------ Document segment ------

Monday, December 19, 2016

Fun Facts Week: Judy Sings For JFK

Whenever Judy Garland would call the White House during John F. Kennedy's presidency, she would be put right through to the president, according to her daughter Liza Minnelli.


Judy would often babble on about whatever came into her head, but every phone call would end the same way- with the president requesting that she sing Over the Rainbow. She always obliged.


Wednesday, November 30, 2016

Joan Crawford for Pepsi!

Nobody can say Miss Crawford didn't give her all to Pepsi!


Tuesday, November 29, 2016

The Hollywood Ten: Ring Lardner, Jr.


Ring Lardner, Jr. was an unapologetic leftist. He actually had joined the American Communist Party in 1937, though than as now, it was not illegal to do so. He became a publicist in Hollywood before deciding that he had a knack for screenwriting. He took a job with Twentieth Century Fox, where he worked on classics like Laura and Forever Amber. While the studios were uneasy about his politics, they ignored them until HUAC subpoenaed him and he refused to answer any questions.

------ Given data ------

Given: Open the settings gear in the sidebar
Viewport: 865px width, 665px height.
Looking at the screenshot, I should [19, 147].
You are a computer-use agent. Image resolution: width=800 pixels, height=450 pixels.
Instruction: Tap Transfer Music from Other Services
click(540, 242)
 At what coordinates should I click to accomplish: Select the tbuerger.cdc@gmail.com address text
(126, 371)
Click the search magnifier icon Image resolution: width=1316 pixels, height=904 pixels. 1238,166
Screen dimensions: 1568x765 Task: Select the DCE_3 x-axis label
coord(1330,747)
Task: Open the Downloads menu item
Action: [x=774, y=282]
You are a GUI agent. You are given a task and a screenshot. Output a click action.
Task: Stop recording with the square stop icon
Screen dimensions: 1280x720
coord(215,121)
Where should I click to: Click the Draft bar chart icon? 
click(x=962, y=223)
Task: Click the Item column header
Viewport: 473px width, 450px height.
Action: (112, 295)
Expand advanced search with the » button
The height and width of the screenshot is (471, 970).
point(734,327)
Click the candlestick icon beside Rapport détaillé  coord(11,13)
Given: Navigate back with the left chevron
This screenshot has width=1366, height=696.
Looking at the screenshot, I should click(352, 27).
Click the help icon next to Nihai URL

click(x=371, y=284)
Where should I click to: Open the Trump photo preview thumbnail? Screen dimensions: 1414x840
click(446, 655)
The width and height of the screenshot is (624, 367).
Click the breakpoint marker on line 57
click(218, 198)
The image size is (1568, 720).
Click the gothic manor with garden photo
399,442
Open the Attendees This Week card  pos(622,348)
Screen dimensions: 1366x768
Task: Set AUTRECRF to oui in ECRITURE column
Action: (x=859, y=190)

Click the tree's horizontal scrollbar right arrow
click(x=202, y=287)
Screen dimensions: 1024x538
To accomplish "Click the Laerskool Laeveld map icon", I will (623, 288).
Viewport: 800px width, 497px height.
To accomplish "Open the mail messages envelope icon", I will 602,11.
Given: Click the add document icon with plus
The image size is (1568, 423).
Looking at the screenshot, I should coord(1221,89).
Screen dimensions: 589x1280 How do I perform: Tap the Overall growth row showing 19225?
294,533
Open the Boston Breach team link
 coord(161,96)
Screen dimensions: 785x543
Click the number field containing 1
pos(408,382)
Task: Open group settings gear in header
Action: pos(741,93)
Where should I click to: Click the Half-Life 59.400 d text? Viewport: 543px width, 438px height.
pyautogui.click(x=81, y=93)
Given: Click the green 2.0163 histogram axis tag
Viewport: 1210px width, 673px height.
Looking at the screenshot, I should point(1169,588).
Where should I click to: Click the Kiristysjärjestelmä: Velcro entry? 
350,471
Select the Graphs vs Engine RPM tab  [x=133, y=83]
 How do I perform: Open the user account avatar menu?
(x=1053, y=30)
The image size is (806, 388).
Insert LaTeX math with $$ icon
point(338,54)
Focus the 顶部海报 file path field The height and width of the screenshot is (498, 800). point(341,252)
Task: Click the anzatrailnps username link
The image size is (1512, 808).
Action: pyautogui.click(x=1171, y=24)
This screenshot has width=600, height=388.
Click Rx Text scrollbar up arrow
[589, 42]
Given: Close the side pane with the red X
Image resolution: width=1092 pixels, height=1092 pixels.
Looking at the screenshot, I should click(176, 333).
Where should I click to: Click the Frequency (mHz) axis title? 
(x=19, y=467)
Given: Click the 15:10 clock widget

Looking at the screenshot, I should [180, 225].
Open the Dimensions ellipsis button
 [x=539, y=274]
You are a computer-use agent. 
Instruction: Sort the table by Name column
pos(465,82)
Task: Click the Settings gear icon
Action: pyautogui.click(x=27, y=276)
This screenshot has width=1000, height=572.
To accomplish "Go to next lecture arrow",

------

What this task involves => Write out the Hollywood blog excerpt word for word, from "Judy would often" to "Ten: Ring Lardner, Jr.". The items come from a different source than the Hollywood blog excerpt.

Problem solution =>
Judy would often babble on about whatever came into her head, but every phone call would end the same way- with the president requesting that she sing Over the Rainbow. She always obliged.


Wednesday, November 30, 2016

Joan Crawford for Pepsi!

Nobody can say Miss Crawford didn't give her all to Pepsi!


Tuesday, November 29, 2016

The Hollywood Ten: Ring Lardner, Jr.